Thanks, Leon/Chunking Express. I appreciate the confirmation/clarification.
posted by shoepal at 7:32 AM on December 22, 2005

Now that I think about it, dfan's solution is probably the most straightforward to understand and will run in O(m) time if you pick a good pivot every time you partition the list.

Pick a number at random, then split the list into two lists of numbers bigger and smaller than the one you selected. Put the random number into one of the lists.

Look at the list with the bigger numbers. If it has n numbers, you're done. If it has more than n, pick a random number from it and split the list again. If it has less than n, keep it and check the other list for the remaining numbers. Repeat this recursively until you have the n numbers you want.
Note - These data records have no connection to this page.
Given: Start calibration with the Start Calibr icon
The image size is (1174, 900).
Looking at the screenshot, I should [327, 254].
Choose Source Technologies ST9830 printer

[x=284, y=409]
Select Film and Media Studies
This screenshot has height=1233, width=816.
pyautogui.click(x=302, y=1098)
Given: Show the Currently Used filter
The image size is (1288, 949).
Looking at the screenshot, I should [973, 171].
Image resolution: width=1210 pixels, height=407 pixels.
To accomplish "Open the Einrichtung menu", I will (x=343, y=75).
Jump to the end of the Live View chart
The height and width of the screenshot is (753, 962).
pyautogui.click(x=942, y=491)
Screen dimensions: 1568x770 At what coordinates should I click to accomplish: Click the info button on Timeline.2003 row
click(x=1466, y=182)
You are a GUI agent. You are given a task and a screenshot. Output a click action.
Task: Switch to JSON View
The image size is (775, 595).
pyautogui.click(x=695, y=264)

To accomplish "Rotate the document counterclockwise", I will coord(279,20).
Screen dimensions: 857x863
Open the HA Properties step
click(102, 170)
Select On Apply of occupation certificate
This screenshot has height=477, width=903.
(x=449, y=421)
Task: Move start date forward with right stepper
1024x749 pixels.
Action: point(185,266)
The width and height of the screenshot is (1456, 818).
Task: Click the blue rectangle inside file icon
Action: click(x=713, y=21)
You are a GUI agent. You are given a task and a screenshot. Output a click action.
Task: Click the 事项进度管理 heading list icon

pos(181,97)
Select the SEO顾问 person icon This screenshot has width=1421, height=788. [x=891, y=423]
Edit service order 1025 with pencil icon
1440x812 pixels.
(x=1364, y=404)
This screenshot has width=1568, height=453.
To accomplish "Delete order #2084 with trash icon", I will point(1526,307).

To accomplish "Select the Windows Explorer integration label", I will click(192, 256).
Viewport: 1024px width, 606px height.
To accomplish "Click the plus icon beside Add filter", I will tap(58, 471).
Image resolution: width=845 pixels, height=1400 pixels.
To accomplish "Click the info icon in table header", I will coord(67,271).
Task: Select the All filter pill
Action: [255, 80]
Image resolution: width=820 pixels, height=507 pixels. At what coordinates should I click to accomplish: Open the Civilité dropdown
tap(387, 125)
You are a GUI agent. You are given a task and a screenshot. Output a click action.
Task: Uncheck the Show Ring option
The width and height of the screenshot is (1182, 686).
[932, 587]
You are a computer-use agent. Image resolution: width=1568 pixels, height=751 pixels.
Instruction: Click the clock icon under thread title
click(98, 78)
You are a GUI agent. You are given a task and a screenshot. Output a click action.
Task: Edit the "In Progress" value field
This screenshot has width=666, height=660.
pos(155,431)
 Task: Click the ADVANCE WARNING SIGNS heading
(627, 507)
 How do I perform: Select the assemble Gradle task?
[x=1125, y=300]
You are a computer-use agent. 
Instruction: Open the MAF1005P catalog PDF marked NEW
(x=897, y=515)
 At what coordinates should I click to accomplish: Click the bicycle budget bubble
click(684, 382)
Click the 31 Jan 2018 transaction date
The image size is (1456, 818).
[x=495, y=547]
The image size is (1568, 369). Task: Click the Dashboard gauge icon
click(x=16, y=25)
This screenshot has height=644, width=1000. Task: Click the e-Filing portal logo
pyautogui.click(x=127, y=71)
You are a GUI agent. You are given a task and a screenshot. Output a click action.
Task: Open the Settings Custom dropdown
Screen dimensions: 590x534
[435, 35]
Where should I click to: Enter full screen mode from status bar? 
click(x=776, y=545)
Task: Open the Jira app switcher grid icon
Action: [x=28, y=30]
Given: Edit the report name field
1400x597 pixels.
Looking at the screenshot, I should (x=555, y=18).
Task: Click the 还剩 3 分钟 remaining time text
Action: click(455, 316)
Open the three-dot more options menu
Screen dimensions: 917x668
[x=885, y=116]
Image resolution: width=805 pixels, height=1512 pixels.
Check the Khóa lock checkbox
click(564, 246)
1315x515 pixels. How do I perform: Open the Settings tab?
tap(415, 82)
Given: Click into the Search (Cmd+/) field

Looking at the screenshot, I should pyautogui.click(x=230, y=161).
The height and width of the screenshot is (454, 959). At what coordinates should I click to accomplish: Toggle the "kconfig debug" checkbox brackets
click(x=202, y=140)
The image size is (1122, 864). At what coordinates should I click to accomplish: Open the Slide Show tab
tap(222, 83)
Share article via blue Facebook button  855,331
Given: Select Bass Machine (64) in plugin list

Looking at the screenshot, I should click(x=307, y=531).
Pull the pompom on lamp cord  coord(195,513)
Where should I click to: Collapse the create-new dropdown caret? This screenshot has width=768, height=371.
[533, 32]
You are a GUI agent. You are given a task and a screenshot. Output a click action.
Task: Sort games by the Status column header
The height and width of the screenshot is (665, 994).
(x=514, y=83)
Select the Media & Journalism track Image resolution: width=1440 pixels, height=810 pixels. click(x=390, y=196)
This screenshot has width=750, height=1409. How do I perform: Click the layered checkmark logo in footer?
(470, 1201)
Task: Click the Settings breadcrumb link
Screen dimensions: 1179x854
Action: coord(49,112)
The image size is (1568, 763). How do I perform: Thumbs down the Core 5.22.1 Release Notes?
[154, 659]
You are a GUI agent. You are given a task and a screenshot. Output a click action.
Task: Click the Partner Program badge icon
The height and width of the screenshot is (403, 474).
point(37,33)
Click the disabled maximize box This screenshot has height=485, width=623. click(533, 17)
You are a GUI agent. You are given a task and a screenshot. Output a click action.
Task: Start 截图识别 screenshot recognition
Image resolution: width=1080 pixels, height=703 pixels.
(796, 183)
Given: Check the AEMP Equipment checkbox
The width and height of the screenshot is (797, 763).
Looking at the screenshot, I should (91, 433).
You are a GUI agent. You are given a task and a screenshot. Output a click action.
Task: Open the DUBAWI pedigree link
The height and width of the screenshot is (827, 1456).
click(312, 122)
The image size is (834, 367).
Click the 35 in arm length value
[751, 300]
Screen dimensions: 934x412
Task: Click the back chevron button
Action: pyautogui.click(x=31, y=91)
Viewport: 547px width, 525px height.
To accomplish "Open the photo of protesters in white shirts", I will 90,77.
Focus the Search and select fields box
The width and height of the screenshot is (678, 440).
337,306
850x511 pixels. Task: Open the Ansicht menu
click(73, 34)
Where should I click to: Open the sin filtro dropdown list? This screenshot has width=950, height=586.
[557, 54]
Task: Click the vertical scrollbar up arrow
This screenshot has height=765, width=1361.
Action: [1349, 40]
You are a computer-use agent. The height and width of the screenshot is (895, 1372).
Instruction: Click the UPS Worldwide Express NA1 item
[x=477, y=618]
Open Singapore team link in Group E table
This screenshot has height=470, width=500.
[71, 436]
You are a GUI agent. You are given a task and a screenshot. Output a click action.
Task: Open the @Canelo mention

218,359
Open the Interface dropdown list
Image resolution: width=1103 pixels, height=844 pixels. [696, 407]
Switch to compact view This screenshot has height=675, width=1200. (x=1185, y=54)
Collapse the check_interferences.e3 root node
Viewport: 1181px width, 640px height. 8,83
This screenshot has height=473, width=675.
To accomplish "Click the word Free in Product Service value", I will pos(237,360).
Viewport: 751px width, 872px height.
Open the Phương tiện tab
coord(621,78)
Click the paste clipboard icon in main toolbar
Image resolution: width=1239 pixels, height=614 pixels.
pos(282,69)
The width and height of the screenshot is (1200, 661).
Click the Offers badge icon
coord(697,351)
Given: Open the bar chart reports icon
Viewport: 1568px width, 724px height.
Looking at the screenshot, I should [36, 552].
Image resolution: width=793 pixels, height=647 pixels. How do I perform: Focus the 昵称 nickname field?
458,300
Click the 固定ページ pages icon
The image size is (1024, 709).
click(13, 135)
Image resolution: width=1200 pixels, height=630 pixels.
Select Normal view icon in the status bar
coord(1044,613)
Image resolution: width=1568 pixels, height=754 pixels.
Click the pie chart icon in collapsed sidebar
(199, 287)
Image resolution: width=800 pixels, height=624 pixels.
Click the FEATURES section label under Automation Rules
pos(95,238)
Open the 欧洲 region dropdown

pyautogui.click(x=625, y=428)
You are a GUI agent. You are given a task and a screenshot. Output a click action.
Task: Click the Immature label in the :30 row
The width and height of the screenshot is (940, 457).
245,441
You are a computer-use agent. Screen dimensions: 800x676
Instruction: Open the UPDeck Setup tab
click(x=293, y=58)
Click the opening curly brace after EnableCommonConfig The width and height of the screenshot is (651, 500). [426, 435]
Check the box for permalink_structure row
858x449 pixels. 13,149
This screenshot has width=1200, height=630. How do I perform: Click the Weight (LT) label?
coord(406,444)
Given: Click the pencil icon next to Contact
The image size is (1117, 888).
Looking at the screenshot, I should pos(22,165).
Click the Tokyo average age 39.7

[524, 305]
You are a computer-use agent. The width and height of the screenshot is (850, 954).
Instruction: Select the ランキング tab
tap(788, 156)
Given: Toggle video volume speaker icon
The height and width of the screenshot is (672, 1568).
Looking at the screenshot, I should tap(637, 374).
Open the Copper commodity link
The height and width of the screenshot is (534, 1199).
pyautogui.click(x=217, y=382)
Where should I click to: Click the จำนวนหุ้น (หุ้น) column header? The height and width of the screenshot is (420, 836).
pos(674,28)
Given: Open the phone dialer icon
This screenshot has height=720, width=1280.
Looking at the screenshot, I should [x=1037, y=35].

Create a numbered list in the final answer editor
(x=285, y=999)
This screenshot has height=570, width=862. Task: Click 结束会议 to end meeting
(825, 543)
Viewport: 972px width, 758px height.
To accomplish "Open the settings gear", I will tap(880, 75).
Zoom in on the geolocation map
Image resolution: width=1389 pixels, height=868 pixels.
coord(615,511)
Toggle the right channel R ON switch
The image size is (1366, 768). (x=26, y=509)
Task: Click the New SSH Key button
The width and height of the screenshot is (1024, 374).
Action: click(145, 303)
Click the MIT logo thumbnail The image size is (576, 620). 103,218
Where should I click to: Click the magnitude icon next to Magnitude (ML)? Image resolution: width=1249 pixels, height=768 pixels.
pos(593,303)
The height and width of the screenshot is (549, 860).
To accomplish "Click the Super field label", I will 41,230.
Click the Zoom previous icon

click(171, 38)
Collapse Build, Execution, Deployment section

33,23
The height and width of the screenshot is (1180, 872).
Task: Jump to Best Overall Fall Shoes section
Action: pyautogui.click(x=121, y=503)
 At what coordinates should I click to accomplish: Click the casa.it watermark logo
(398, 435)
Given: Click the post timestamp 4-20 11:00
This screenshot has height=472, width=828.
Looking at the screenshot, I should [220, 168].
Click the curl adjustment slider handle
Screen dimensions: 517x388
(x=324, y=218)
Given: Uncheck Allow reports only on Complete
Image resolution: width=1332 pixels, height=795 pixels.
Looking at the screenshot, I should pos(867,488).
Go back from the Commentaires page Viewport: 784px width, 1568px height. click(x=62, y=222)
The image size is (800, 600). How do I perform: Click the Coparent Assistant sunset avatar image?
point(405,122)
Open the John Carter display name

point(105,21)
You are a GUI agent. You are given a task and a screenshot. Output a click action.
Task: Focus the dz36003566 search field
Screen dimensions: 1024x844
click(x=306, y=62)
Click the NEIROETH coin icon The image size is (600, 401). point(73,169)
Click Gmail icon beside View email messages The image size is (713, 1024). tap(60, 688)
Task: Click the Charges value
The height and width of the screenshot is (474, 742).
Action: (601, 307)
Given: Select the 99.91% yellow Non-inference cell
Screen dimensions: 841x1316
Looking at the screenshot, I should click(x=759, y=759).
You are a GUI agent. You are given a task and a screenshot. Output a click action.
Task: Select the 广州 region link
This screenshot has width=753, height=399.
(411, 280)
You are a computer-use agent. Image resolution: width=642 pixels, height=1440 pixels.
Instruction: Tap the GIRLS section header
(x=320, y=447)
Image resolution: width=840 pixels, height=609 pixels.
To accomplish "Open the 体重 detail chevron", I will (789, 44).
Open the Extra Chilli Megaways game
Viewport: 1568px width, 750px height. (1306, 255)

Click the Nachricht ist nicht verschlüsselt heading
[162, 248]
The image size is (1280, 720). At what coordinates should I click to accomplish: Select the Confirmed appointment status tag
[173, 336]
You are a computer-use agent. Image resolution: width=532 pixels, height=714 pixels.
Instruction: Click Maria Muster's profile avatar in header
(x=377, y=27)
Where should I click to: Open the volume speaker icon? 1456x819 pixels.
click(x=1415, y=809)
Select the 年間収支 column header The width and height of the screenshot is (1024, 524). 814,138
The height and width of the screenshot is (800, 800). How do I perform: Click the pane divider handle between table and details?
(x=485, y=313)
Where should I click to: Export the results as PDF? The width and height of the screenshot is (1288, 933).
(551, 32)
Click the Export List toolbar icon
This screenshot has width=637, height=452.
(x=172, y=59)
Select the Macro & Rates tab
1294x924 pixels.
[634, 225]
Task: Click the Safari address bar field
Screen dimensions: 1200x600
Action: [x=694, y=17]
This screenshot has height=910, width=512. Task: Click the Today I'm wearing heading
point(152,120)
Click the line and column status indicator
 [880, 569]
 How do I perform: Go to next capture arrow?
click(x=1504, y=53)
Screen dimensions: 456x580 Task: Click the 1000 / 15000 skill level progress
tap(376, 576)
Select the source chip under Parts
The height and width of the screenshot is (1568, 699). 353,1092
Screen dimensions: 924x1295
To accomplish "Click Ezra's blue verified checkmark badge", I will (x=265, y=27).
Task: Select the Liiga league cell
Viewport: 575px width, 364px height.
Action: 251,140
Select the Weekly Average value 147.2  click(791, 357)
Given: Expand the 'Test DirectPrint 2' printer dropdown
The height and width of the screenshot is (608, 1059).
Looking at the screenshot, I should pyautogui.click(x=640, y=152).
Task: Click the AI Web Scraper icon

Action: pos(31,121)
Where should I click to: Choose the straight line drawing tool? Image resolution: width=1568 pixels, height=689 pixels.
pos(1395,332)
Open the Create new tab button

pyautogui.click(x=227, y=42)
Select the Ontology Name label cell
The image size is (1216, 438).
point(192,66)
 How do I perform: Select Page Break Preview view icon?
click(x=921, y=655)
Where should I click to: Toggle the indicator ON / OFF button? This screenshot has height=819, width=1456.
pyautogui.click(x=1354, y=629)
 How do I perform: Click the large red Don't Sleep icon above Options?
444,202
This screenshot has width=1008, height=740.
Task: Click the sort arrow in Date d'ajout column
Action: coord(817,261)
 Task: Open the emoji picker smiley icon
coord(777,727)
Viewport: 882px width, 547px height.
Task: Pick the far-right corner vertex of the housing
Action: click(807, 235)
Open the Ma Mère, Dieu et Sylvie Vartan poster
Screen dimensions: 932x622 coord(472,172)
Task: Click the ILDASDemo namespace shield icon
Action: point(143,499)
No sorting necesssary.

Assuming you split the list in half each time, you'll be performing m + m/2 + m/4 + ... = 2m (as m goes to infinity) comparisons, so it is O(m).
posted by driveler at 7:35 AM on December 22, 2005

driveler, if you randomly pick the biggest number in the list again and again at each step, what will happen? (You don't end up with the runtime you want for starters.)
posted by chunking express at 7:46 AM on December 22, 2005

If you randomly pick the biggest number each time, it will take about
(m-1) + (m-2) + (m-3) + ... = m*(m-1)/2 = O(m^2)
comparisons. Each time, you'll get a 'bigger' list of just one number. It's unlikely, but this is a problem that comes up in quicksort, too. One way to avoid it is to take the leftmost, middle, and rightmost numbers in the list, and use the one with the median value to partition it.
posted by driveler at 8:15 AM on December 22, 2005

The correct answer is to keep a heap of the highest values (with the heap ordered such that the lowest value is at the root of the heap).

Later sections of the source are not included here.